• [TASK PROMPT] Pick out each line in the data below that contains the string "screenshot" and copy those lines out in order.

• [RECORDS FOR THE TASK]
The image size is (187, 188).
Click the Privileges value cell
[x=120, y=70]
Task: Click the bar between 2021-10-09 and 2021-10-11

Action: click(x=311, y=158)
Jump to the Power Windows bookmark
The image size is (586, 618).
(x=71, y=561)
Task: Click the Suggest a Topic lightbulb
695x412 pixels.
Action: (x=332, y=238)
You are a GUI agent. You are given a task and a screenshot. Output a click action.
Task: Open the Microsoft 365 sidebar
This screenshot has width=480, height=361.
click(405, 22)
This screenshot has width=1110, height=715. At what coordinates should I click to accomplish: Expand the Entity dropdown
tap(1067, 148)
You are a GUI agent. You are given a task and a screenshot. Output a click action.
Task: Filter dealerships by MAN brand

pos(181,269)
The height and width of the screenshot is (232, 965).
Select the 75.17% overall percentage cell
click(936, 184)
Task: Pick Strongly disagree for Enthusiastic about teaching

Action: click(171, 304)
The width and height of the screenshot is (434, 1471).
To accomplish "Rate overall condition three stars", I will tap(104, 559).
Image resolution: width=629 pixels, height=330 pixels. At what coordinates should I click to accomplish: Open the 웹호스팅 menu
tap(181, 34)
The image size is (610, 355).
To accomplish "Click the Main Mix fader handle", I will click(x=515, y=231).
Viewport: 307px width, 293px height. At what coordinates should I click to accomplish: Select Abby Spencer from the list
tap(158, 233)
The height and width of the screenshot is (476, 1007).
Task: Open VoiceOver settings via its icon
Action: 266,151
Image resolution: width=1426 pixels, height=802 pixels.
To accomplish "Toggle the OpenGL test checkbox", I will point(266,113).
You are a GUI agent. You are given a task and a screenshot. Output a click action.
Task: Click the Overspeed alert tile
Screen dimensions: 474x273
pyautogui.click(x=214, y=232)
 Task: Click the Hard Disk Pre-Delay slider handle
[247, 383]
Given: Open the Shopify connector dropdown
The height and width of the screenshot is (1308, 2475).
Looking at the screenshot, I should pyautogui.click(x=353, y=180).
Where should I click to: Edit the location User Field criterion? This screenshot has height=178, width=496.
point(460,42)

• [ANSWER BELOW]
You are a GUI agent. You are given a task and a screenshot. Output a click action.
This screenshot has width=480, height=361.
This screenshot has width=1110, height=715. At what coordinates should I click to accomplish: Expand the Entity dropdown
You are a GUI agent. You are given a task and a screenshot. Output a click action.
The height and width of the screenshot is (232, 965).
The width and height of the screenshot is (434, 1471).
The height and width of the screenshot is (476, 1007).
You are a GUI agent. You are given a task and a screenshot. Output a click action.
The height and width of the screenshot is (1308, 2475).
Looking at the screenshot, I should pyautogui.click(x=353, y=180).
Where should I click to: Edit the location User Field criterion? This screenshot has height=178, width=496.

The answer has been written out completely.